(DATA UNDER STUDY)
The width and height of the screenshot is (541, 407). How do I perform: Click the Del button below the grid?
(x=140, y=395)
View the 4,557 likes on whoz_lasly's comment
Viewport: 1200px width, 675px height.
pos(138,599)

(EXERCISE GOAL)
Your response must repeat all of the material above exactly.

(SOLUTION TO THIS TASK)
The width and height of the screenshot is (541, 407). How do I perform: Click the Del button below the grid?
(x=140, y=395)
View the 4,557 likes on whoz_lasly's comment
Viewport: 1200px width, 675px height.
pos(138,599)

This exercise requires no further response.